8/20/2007 9:29:00 PM

0


On Aug 20, 2007, at 5:12 PM, Hassan Schroeder wrote:

> On 8/20/07, John Joyce <dangerwillrobinsondanger@gmail.com> wrote:
>
>> It is part of the Ruby 'standard library' but you do still need to
>> require a library before using it.
>
> Is this platform dependent? 'require' doesn't seem to be, er, required
> on my SuSE system --
>
> hassan@ceylon:~> ruby -v
> ruby 1.8.6 (2007-03-13 patchlevel 0) [x86_64-linux]
> hassan@ceylon:~> irb
> irb(main):001:0> DateTime.now.to_s
> => "2007-08-20T14:14:31-07:00"
> irb(main):002:0>

Be careful with irb. It has its own set of startup rules and
behaviors that
are slightly different than Ruby itself.

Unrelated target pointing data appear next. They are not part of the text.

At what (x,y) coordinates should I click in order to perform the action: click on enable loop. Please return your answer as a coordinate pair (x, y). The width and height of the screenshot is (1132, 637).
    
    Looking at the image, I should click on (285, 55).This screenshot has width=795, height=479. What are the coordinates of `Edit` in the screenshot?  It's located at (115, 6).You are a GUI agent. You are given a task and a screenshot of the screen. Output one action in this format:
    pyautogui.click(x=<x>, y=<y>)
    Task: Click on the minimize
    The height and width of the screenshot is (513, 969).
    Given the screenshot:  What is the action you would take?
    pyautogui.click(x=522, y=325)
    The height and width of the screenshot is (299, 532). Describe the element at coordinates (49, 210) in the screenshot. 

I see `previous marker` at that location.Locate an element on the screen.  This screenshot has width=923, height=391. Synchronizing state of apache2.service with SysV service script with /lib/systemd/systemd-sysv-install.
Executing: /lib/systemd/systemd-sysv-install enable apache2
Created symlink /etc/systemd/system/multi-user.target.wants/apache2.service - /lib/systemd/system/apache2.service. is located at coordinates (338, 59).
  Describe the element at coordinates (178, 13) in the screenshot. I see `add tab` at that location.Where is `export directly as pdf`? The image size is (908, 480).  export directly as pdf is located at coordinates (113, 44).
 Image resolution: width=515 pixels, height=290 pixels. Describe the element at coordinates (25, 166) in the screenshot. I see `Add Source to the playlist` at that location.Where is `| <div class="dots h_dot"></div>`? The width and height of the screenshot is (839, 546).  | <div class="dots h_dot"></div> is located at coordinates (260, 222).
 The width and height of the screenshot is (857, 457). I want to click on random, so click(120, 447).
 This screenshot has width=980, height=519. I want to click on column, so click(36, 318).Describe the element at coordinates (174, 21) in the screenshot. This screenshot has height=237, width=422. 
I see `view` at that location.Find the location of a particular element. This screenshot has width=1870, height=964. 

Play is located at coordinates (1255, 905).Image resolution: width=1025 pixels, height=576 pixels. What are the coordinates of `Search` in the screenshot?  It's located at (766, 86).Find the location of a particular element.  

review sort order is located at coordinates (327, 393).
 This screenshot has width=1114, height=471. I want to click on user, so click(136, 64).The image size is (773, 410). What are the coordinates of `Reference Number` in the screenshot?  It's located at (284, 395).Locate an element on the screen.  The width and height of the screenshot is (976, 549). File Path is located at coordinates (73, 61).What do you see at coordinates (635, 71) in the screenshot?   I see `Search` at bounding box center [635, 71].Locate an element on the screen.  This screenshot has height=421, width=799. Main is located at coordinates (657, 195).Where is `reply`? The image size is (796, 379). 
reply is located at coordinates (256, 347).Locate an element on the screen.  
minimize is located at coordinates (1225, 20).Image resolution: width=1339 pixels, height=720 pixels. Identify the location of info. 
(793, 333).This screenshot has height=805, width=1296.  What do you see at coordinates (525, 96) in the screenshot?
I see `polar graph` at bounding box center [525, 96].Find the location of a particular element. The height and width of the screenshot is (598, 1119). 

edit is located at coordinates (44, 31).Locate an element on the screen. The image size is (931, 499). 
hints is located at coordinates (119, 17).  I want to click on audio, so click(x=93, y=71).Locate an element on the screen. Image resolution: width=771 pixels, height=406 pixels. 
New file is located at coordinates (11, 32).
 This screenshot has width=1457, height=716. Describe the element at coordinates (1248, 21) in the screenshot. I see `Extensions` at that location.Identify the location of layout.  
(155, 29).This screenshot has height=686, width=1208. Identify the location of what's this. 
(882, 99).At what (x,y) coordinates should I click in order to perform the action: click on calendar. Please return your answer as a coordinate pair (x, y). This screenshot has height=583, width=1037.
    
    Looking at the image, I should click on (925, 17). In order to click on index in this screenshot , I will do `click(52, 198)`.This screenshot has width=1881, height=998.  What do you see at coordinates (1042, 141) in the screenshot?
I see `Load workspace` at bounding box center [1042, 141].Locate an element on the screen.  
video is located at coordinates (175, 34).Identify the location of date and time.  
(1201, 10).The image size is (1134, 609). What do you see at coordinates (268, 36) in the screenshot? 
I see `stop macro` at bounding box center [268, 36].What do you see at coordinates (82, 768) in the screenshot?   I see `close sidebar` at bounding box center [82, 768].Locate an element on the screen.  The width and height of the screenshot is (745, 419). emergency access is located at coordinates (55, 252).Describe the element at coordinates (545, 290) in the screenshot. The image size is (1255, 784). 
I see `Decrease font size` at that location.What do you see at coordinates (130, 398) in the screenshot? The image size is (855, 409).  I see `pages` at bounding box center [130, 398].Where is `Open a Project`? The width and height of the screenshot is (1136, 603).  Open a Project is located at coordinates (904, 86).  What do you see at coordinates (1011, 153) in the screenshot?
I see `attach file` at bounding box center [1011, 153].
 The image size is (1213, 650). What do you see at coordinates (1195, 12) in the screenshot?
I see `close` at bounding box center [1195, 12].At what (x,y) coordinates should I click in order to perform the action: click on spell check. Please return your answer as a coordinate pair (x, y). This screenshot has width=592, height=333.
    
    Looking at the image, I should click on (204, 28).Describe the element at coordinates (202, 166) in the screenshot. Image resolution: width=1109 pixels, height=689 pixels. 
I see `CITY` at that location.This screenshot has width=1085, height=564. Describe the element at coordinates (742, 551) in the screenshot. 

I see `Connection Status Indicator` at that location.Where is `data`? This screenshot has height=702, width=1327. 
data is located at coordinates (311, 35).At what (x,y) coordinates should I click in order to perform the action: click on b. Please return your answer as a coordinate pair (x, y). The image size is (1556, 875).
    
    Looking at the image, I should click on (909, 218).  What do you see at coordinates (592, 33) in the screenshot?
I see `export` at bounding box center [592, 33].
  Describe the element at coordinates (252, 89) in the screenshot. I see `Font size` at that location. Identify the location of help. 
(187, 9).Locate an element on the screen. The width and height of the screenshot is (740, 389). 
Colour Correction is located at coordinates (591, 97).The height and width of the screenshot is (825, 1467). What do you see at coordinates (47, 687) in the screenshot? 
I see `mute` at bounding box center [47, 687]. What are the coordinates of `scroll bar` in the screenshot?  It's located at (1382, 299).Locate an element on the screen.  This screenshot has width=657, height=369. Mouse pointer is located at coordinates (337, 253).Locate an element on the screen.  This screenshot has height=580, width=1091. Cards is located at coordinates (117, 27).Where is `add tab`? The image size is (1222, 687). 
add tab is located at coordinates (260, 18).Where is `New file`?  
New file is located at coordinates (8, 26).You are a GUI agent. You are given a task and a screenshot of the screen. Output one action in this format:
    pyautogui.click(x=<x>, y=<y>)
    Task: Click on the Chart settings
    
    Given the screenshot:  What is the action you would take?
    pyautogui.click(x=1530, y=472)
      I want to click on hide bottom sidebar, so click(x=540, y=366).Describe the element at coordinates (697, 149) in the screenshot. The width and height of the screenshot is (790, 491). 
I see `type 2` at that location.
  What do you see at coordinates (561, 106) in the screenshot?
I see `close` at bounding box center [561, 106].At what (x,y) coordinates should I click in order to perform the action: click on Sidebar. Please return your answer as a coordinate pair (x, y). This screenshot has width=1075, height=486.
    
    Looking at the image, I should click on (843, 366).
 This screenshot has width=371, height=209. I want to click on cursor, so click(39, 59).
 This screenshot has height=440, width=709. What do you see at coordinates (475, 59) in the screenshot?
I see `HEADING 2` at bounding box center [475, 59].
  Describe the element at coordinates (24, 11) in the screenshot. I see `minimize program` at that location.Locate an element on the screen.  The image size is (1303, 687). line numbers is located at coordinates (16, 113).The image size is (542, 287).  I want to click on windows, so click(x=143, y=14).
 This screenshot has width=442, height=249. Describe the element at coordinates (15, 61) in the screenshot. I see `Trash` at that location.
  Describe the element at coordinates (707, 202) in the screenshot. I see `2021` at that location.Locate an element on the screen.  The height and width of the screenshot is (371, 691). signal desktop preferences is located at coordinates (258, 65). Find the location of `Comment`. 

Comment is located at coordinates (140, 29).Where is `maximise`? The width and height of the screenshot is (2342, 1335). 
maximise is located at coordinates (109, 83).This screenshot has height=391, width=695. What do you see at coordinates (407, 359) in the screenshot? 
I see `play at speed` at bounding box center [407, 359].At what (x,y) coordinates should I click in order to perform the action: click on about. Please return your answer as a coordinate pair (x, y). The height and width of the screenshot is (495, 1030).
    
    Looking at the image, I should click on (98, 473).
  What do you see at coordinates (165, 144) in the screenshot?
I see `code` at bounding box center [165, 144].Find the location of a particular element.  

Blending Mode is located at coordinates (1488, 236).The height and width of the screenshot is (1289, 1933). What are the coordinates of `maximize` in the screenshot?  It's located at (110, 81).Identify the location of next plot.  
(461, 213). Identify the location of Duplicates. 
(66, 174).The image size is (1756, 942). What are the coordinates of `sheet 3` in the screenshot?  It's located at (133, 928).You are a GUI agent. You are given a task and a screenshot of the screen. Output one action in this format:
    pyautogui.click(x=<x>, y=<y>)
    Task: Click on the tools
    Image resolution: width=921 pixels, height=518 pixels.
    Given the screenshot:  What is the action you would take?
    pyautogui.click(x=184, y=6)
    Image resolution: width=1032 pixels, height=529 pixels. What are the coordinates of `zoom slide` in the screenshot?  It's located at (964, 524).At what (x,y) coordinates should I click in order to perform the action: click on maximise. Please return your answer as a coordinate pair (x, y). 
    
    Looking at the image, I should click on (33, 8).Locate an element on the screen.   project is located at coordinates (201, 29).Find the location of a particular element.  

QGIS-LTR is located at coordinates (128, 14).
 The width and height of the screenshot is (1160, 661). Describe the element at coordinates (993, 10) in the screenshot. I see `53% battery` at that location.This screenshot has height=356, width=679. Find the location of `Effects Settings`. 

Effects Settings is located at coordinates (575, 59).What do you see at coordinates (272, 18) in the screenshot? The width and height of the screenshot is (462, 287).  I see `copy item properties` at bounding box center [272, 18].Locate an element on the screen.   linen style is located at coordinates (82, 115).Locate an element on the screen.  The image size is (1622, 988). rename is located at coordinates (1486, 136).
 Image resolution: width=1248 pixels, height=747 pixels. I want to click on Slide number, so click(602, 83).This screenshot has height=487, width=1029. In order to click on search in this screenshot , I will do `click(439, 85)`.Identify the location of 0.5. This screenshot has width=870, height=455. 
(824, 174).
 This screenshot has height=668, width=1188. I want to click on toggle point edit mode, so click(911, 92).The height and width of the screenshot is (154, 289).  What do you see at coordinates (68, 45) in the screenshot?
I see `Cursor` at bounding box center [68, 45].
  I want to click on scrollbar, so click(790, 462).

Try:

ruby -e 'puts DateTime.now.to_s'

Ruby's startup behaviour can also be changed if the RUBYOPT environment
variable is set.

On my installation irb shows 451 classes defined at startup while the
Ruby
interpreter just shows 147 classes.

Hassan Schroeder

8/20/2007 9:45:00 PM

0

On 8/20/07, Gary Wright <gwtmp01@mac.com> wrote:

> Be careful with irb. It has its own set of startup rules and
> behaviors that are slightly different than Ruby itself. Try:
>
> ruby -e 'puts DateTime.now.to_s'

Aha, that fails. Good to know -- thanks for the clarification.

--
Hassan Schroeder ------------------------ hassan.schroeder@gmail.com

John Joyce

8/20/2007 10:40:00 PM

0


On Aug 20, 2007, at 4:29 PM, Gary Wright wrote:

>
> On Aug 20, 2007, at 5:12 PM, Hassan Schroeder wrote:
>
>> On 8/20/07, John Joyce <dangerwillrobinsondanger@gmail.com> wrote:
>>
>>> It is part of the Ruby 'standard library' but you do still need to
>>> require a library before using it.
>>
>> Is this platform dependent? 'require' doesn't seem to be, er,
>> required
>> on my SuSE system --
>>
>> hassan@ceylon:~> ruby -v
>> ruby 1.8.6 (2007-03-13 patchlevel 0) [x86_64-linux]
>> hassan@ceylon:~> irb
>> irb(main):001:0> DateTime.now.to_s
>> => "2007-08-20T14:14:31-07:00"
>> irb(main):002:0>
>
> Be careful with irb. It has its own set of startup rules and
> behaviors that
> are slightly different than Ruby itself. Try:
>
> ruby -e 'puts DateTime.now.to_s'
>
> Ruby's startup behaviour can also be changed if the RUBYOPT
> environment
> variable is set.
>
> On my installation irb shows 451 classes defined at startup while
> the Ruby
> interpreter just shows 147 classes.
>
Good call, that's true, irb does require some things automatically.